2. Distribution of a Random Variable

感谢 PhoemueX: On clarifying the relationship between distribution functions in measure theory and probability theory

假定有 probability space $(\Omega, \mathcal{F}, \mathbb{P})$，其上有一个 arbitrary 的 random variable $X$.

Definition: The push-forward measure of $\mathbb{P}$ by $X$ is a function $\mathbb{P}_{X}: \mathcal{B} \to \mathbb{R}$ such that $\forall B \in \mathcal{B}$,

\[\mathbb{P}_{X}(B) = \big (\mathbb{P} \circ X^{-1} \big )(B) = \mathbb{P}(X^{-1}(B)) \overset{\text{informal}}{=} \mathbb{P}(\lbrace X \in B \rbrace) = \mathbb{P}(\lbrace \omega \in \Omega \vert X(\omega) \in B \rbrace)\]

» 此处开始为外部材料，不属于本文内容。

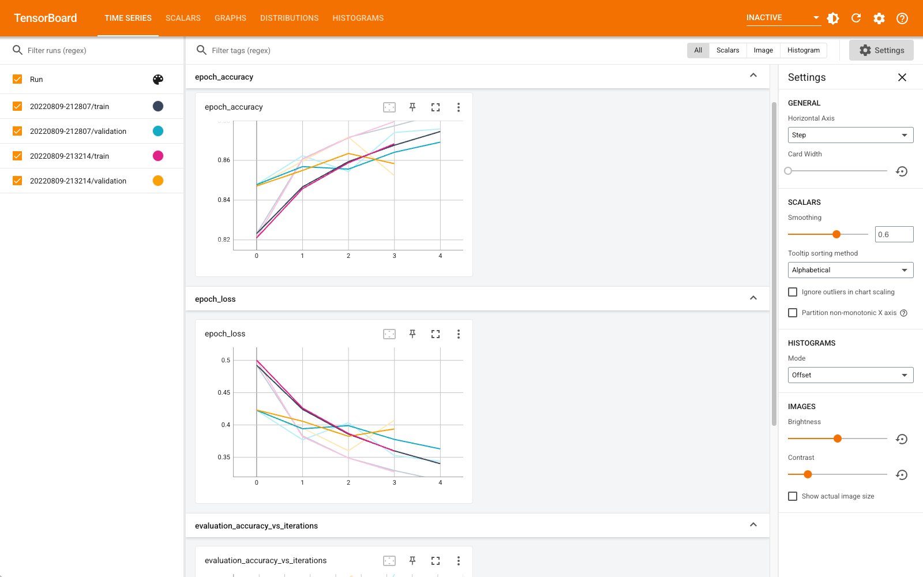Click the reload data refresh icon
Image resolution: width=923 pixels, height=577 pixels.
[x=856, y=18]
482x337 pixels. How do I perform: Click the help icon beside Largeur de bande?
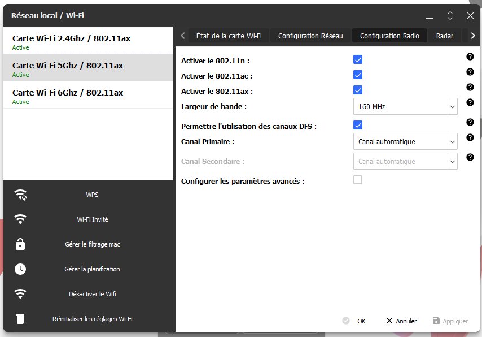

注意根据 random variable 的定义，$\forall B \in \mathcal{B}, X^{-1}(B) \in \mathcal{F}$，所以 $X^{-1}(B)$ 在 $\mathbb{P}$ 的定义域内
$\mathbb{P}_{X}$ 一定是一个 probability measure，使得 $(\mathbb{R}, \mathcal{B}, \mathbb{P}_{X})$ 构成一个 probability space
若 $X = I$，即 $X(\omega) = \omega$，可得 $\mathbb{P}_{X} = \mathbb{P}$

我们称 $\mathbb{P}_{X}$ 为 distribution of random variable $X$.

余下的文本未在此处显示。